MED25 cooperates with both genetic and epigenetic regulators in regulating hormone-induced activation of MYC2. (A) Co-IP assays of MED25, MYC2, and JAZ1 in N. benthamiana. MED25-Flag and MYC2-myc were transiently coexpressed with or without JAZ1-GFP in N. benthamiana leaves. Protein extracts were immunoprecipitated using anti-GFP antibody and analyzed by immunoblotting with anti-Flag, anti-myc, and anti-GFP antibodies. (B) Co-IP assay of MED25, MYC2, and JAZ1 in Arabidopsis. Proteins extracted from WT and JAZ1-GFP plants were immunoprecipitated using anti-GFP antibody and immunoblotted using anti-MED25 and anti-MYC2 antibodies. (C) Co-IP assay between MED25 and COI1. WT and COI1-myc plants were treated with or without 30 μM JA-Ile for the indicated times. Protein from each sample was immunoprecipitated using anti-myc antibody and immunoblotted using anti-MED25 antibody.
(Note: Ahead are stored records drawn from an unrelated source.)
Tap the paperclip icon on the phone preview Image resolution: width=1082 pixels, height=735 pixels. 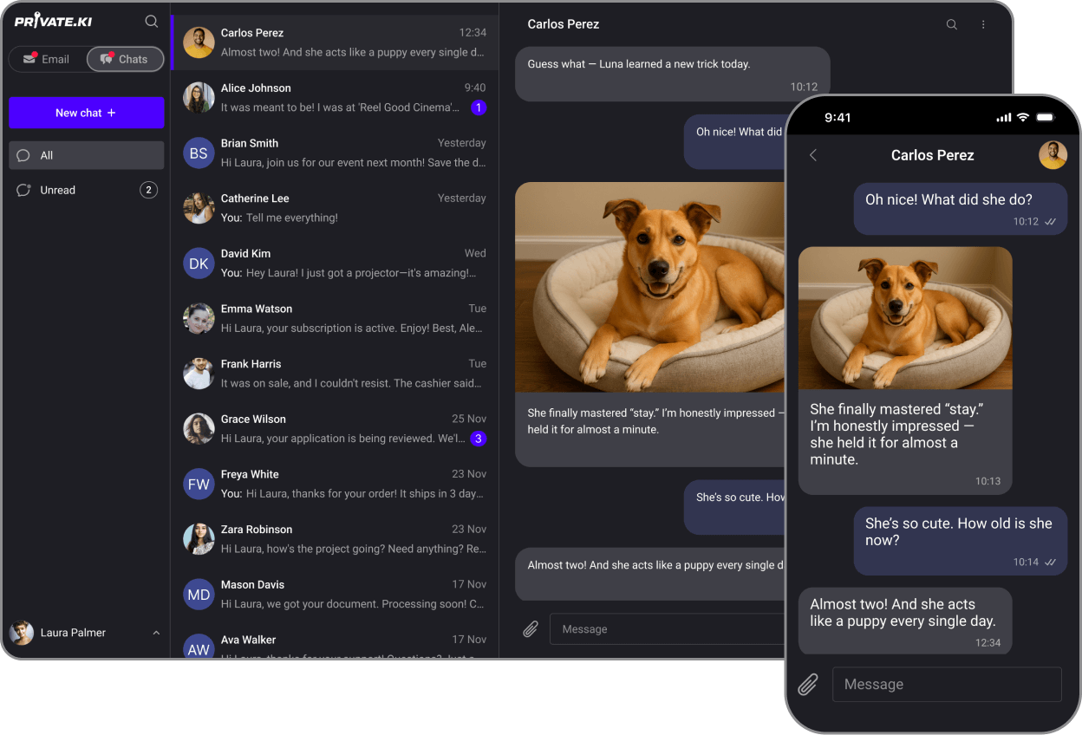(808, 684)
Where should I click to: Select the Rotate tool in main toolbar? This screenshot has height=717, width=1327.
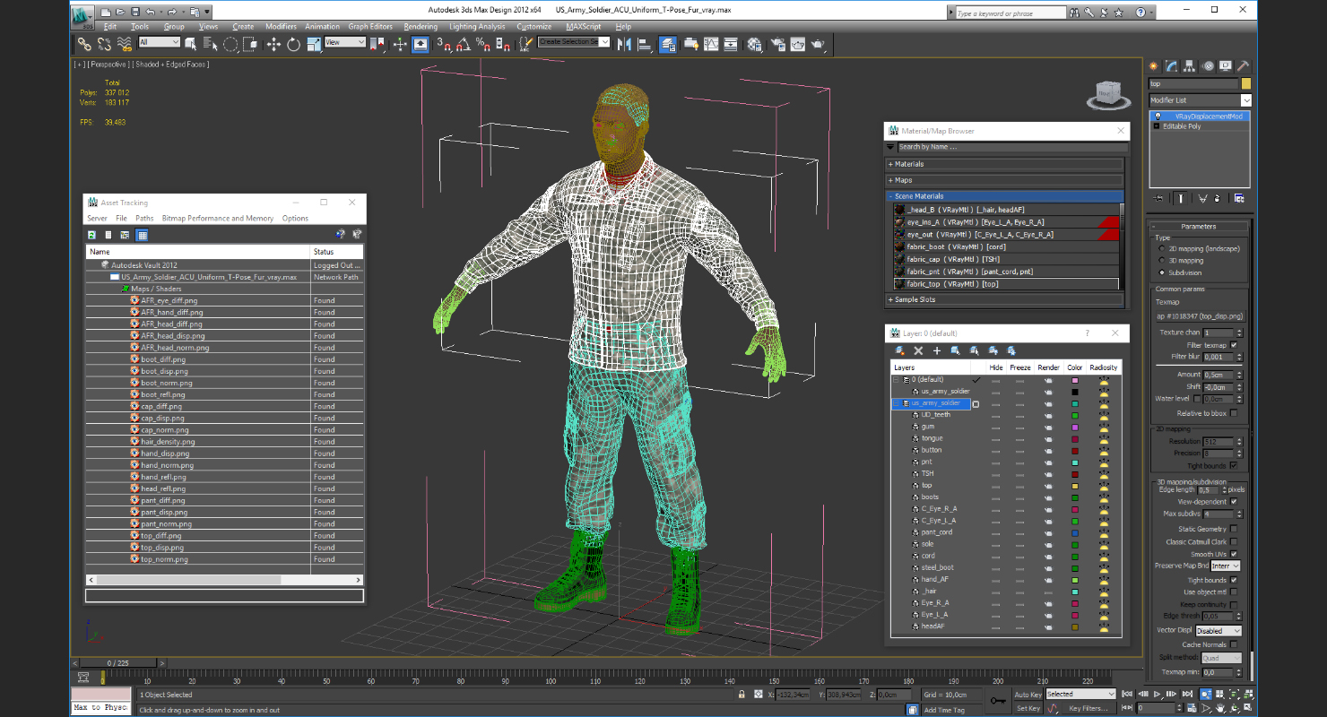[x=293, y=44]
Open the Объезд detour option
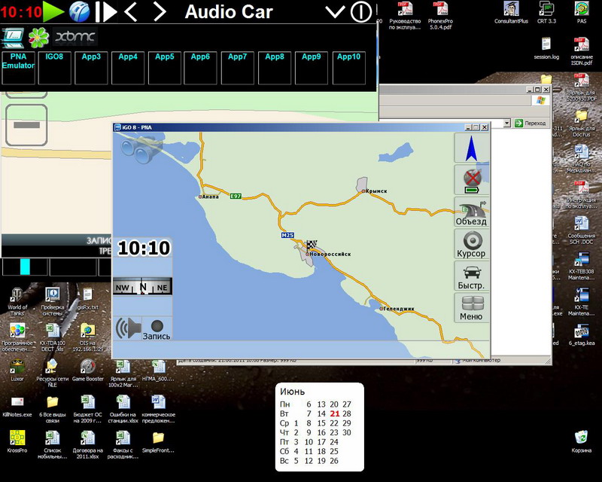The image size is (602, 482). (472, 213)
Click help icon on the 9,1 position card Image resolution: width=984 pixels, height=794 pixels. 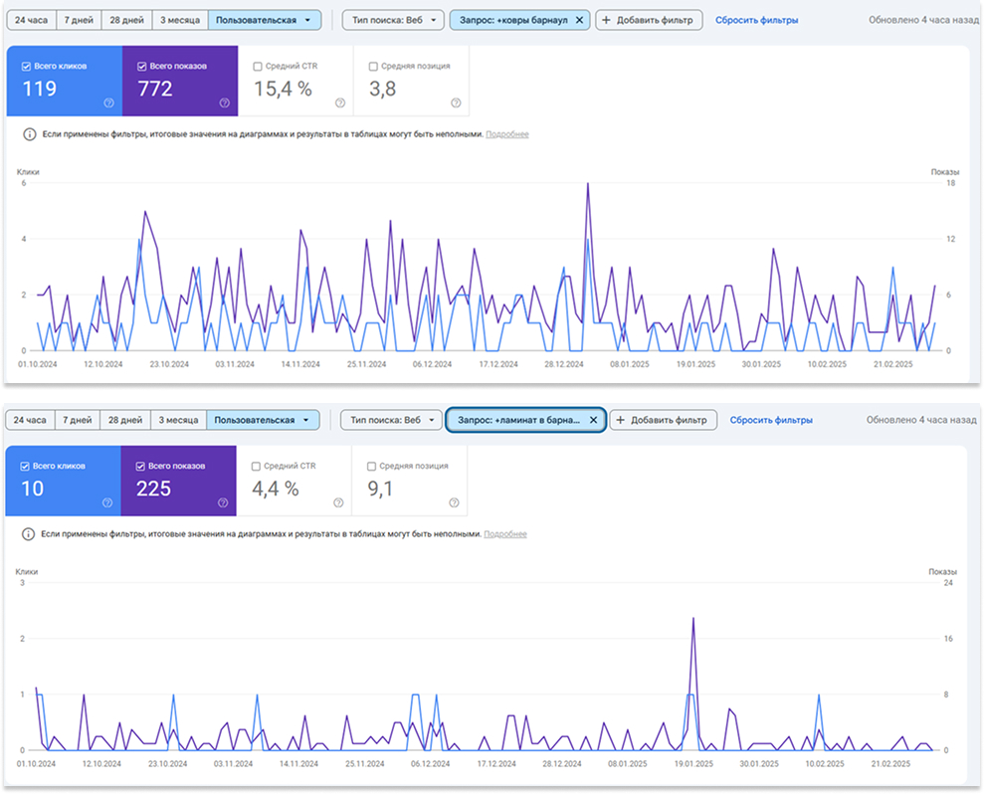(455, 502)
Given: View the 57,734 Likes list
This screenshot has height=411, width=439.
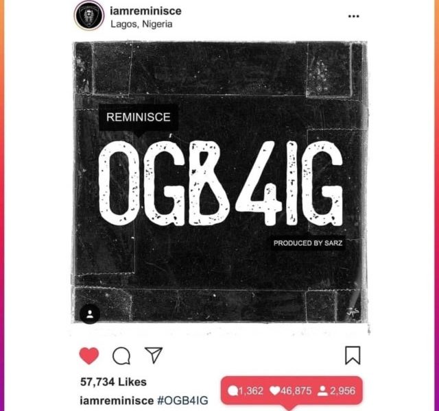Looking at the screenshot, I should click(113, 382).

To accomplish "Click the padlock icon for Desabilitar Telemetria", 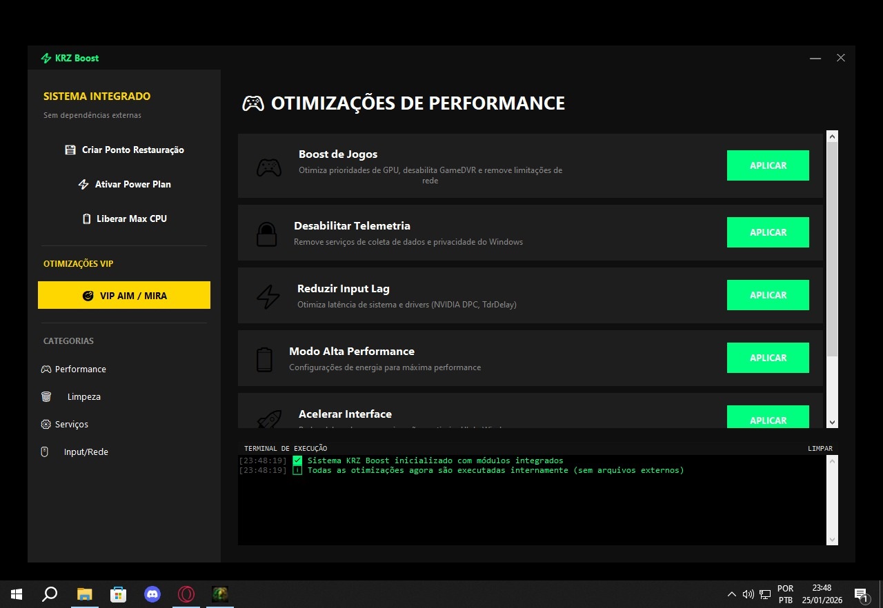I will pyautogui.click(x=267, y=232).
Bands were quantified using ImageJ. (D) Co-IP assay between MED25 and MYC2. WT and MYC2-myc plants were treated with or without 30 μM JA-Ile for the indicated times. Protein from each sample was immunoprecipitated using anti-myc antibody and immunoblotted using anti-MED25 antibody. Bands were quantified using ImageJ. (E) Proposed working model for the mechanistic roles of MED25 in regulating JA-Ile–induced activation of MYC2. In the resting stage, the MED25–COI1 interaction is relatively strong, whereas the MED25–MYC2 interaction is relatively weak because JAZ repressors compete with MED25 for interaction with MYC transcription factors. Basal levels of MED25 bring COI1 to MYC2 target promoters through physical interaction. In the hormone-mediated transition stage, JA-Ile acts as molecular glue to promote the formation of the COI1–JAZ coreceptor complex, which leads to proteasome-dependent degradation of JAZ repressors. During this stage, the MED25–COI1 interaction is weakened in a hormone-dependent manner, whereas the MED25–MYC2 interaction is enhanced in a hormone-dependent manner. Upon degradation of JAZ repressors, MED25 interacts with MYC2 and recruits HAC1 as well as Pol II to the promoters of MYC2 target genes, and thereby activate their expression. NINJA, Novel Interactor of JAZ; TPL, TOPLESS.

Fig. S9.

Molecular characterization of p35S:JAZ1-GFP (JAZ1-GFP) transgenic plants. WT and JAZ1-GFP plants were treated with or without 30 μM JA-Ile for 15 min, and proteins were extracted for immunoblotting using anti-GFP antibody. ACT11 was used as a loading control.